3// Find and join a bookclub It's time, guys. I'm dying to join a book club in London. Let me know if you know of any which may have spaces for a newbie!

4// Build up my running mileage again My running fitness has gone seriously downhill in the last few months. I'm not sure what's up, I just seem to be unable to keep going past even a 5k mark. Running alone has a lot to do with it so I think I need to find a way to motivate myself on longer runs even when it feels hard.

5// Read Victorian Lit Allie from A Literary Odyssey is running a Victorian Celebration event throughout June and July that I've joined in with. I've already read one Wilkie and have started a second, but I also hope to read something else before the end of the month. I just have to decide what that book will be.

6// Get back to a healthy lifestyle I would definitely consider myself to be a healthy person and I'm sure those close to me would agree, but recently I've let it slip and I've got into a routine of laziness that's been triggered by shift work. As a consequence I feel like I'm falling apart physically - bad skin, weak nails, headaches, fatigued etc etc. It's time to turn that around and drink more water, eat fresh food, cook from scratch and move more.

Do you have any goals for July?


Wednesday, 1 July 2015

25 Before 25

25 before 25 Lit Nerd

Here we are then, my 25th birthday, and the end date for my 25 before 25 challenge. It has been a hectic year and one that has definitely flown past (don't they always), but I'm feeling pretty optimistic about this challenge and how much I have achieved since my 24th birthday. So let's take a look!

1.  Read War and Peace 

2. Learn a new language - in progress

3. Run a half marathon in 1hr 50 - this wasn't going to happen, but I did run a 10k in 51:20

4. Get a job I enjoy  

5. Go to the top of the Shard - not got around to it yet

6. Read something out of my comfort zone

7. Learn a new skill

8. Visit a new country - Austria, Croatia

9. Go to five new cities/towns in the UK - Hastings, Lowestoft, Southwold, Oxford, Cambridge

10. Get a new tattoo - more or less planned (sorry, Mum)

11. Do a tough mudder/mud run - not sure I fancy it anymore, but one day maybe

12. Listen to a new genre of music 

13. Walk over the Millennium Dome - maybe one day

14. Try a new sport

15. Plan a WW1 battlefield tour

16. Watch a Quentin Tarantino film

17. Watch The Lion King on stage - I'd still love to see this

18. Go on a bookish trip - within London, but it counts

19. Climb a mountain - I've walked up a lot of hills, does that count?

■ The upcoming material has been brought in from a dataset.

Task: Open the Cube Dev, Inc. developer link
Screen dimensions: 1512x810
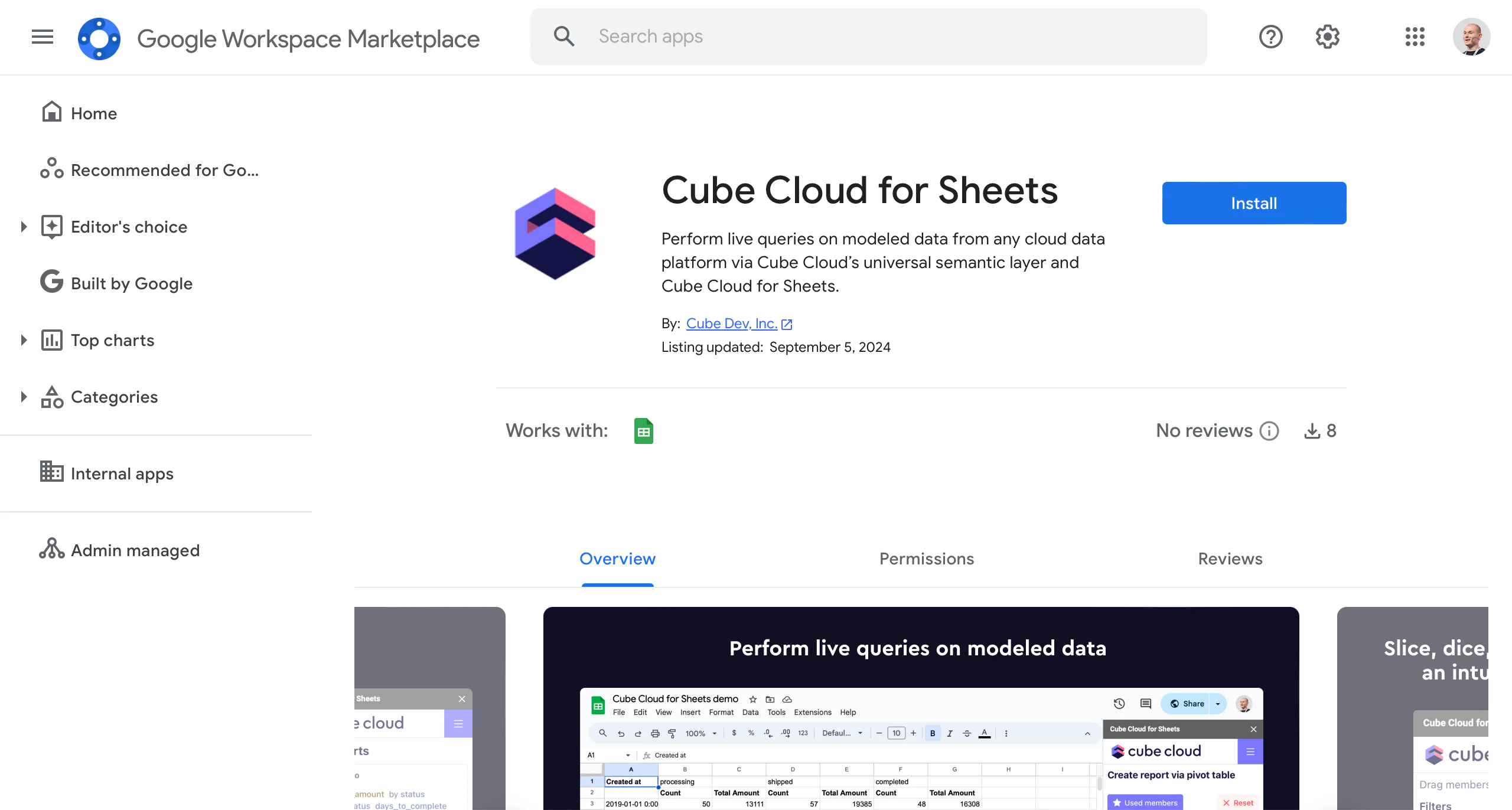Action: (x=731, y=324)
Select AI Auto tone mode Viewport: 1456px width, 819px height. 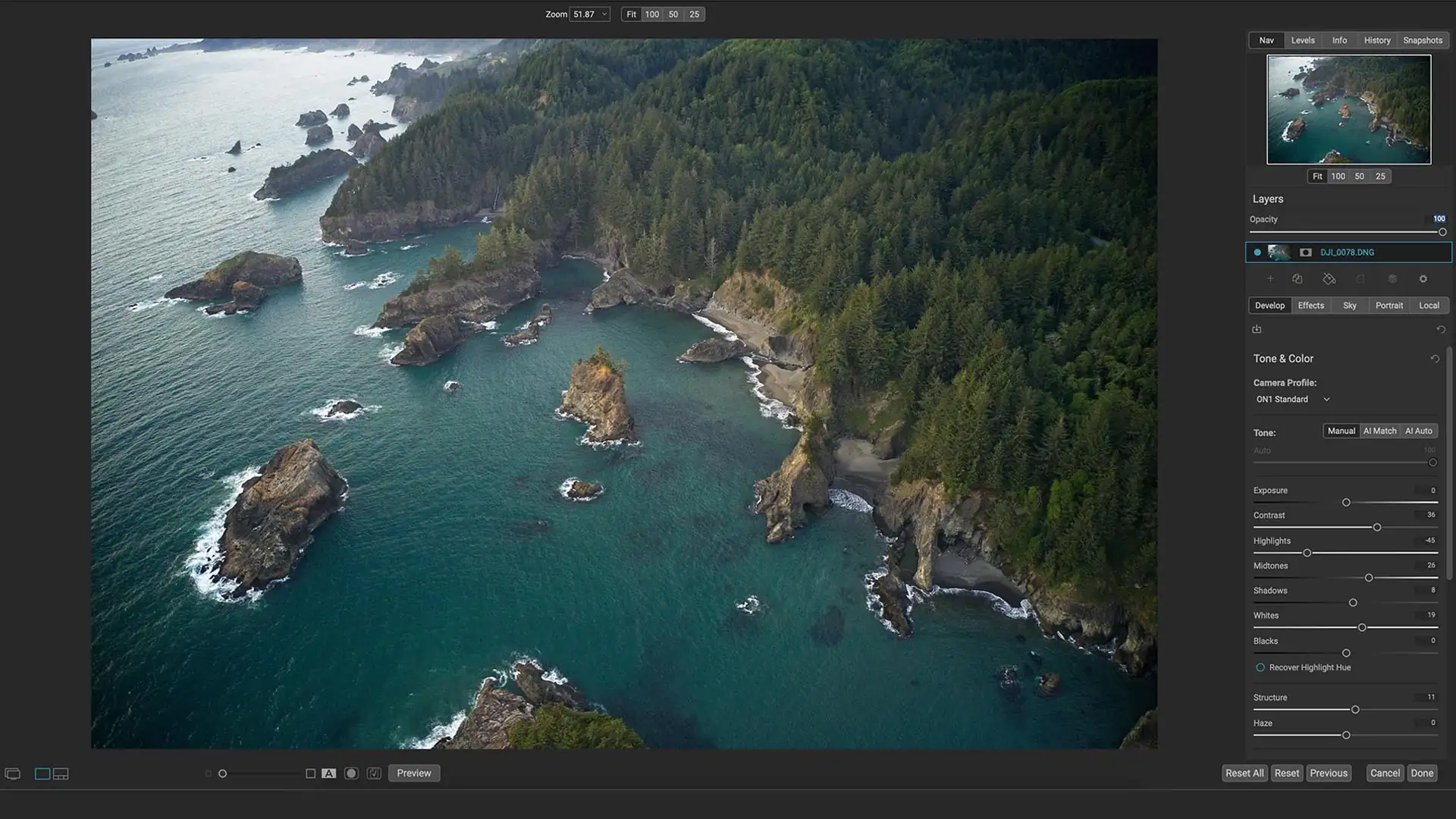pyautogui.click(x=1418, y=431)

20. Go on a solo trip - still something I need to do

21. Make a new friend

22. Complete a creative writing project - in progress

23. Re-learn the cello

24. Re-read all my childhood favourites - re-reading always takes such a backseat

25. Finish reading the complete works of Wilkie Collins - in progress (currently reading Armadale)

I've managed 13 out of 25 which I am actually pretty impressed with given that some of those aren't exactly small tasks - War and Peace, anyone?! A number of the others are in progress to varying degrees so again, I'm feeling pretty good about those.

A lot has changed since my 24th birthday when I first posted this list - both in terms of my circumstances and my priorities. Getting a new job required a number of adjustments to my lifestyle due to the hours and uncertainty of the role (it's a pilot project so we're winging it), but it has also encouraged me to work on my emotional resilience. Aside from the job there have been all sorts of other changes throughout the year. Some good, some not so good, but I'm trying to put a positive spin on all of them. 

This list has been quite the motivational tool and I know it has pushed me to do things that I would otherwise have let drift. For example, as much as I know I've always wanted to visit new places in the UK, I feel like this challenge has given me a reason and a little push to do that extra bit of exploring (and a little bit of book shopping!).

I'm now toying with the idea of a 26 before 26!

Have you ever tried a challenge like this? Would you?